Lovingly lighting naked embraces and proud poses, her photos archive the euphoria of people living in a country that hated them, on a day that was a snaphsot of an alternative future. They celebrate the shrewd creativity of queer political speech and fashion, in the glorious shots of home-spun drag and kitsch protest art. They record the origins of icons, like RuPaul and Sylvia Rivera. They honor the rage and sadness, plucking out glares and silent screams, amid smiles and kisses.

"Pride had this conviviality: a little bit of Mardi Gras, mixed with Halloween. Just let your freak flag fly, that's the best way to put it," Henny describes.

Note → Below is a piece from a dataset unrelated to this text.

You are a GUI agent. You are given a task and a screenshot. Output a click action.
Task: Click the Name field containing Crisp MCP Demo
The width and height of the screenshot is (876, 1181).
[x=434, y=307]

Her images don't neglect the hatred lurking just on the other side of the barricades, exposing the counter-protestors who used to gather along the parade route and at St. Patrick's Cathedral. Among the attendants, they also trace the trajectory over time, of queer culture's precarious relationship with the mainstream, as increasing numbers of "Grandma for Gays," and "I Love My Lesbian Daughter" apparel and and politicians like Rudy Giuliani join the ranks in her photos, while "allyship" and the "gay vote" became household terms.

The fact that Pride looks different now — like Coachella, stripped of radicalism, compliant with police, bloated with rainbow capitalist cash from investors who don't question how their day-to-day business hurts queer people — is something of a broken-record conversation. "Now Apple or Chase Bank has a float. There was very little advertising back then," Henny remembers. "It's slick, but back then it was rough, homegrown. It was more which tribe you were associated with, the Pyramid Club or whichever."

"Remember that you're standing on the shoulders of the people that brought this, like Marsha P. Johnson and Sylvia Rivera and all the people who fought the fight. Celebrate that.

Queer culture's reckoning with its rising appeal to the mainstream seems to become more existentially complex each June. "Everything changes. The world is caught up to gay culture, in some ways. RuPaul's queens are on the cover of New York Magazine," Henny says. "We live in a really strange time, a horrific time. Trans people are still getting murdered. AIDS isn't a crisis, but healthcare is. It's not a good time for gays right now, even if they get the cover of magazines and some communities celebrate them. I think the larger culture doesn't want to see this."

However, as someone who witnessed the much-glorified "then," Henny isn't necessarily nostalgic. "Am I nostalgic? I was lucky to live through it, to see it. But I'm not nostalgic for losing people. It was like a war, a war was going on. So I'm not nostalgic for that time. I'm nostalgic for a certain wildness I suppose. But it's just a different time, you know? It's just a different time totally. It can't be that way now."

An indisputable beauty of Pride is opportunity for reflection and remembrance. Half a century after Stonewall, and as World Pride converges on NYC, it's more crucial than ever to remember how we got here, however we conceive of this place. So this June, PAPER asked Henny to pick 100+ photos from her archive to help us remember.

"Have the greatest day possible, just remember that all this came before you," Henny says, asked what she hopes her photos will mean to young people. "Remember that you're standing on the shoulders of the people that brought this, like Marsha P. Johnson and Sylvia Rivera and all the people who fought the fight. Celebrate that. Celebrate the history. Celebrate who you are. I think that's still hard for lots of people."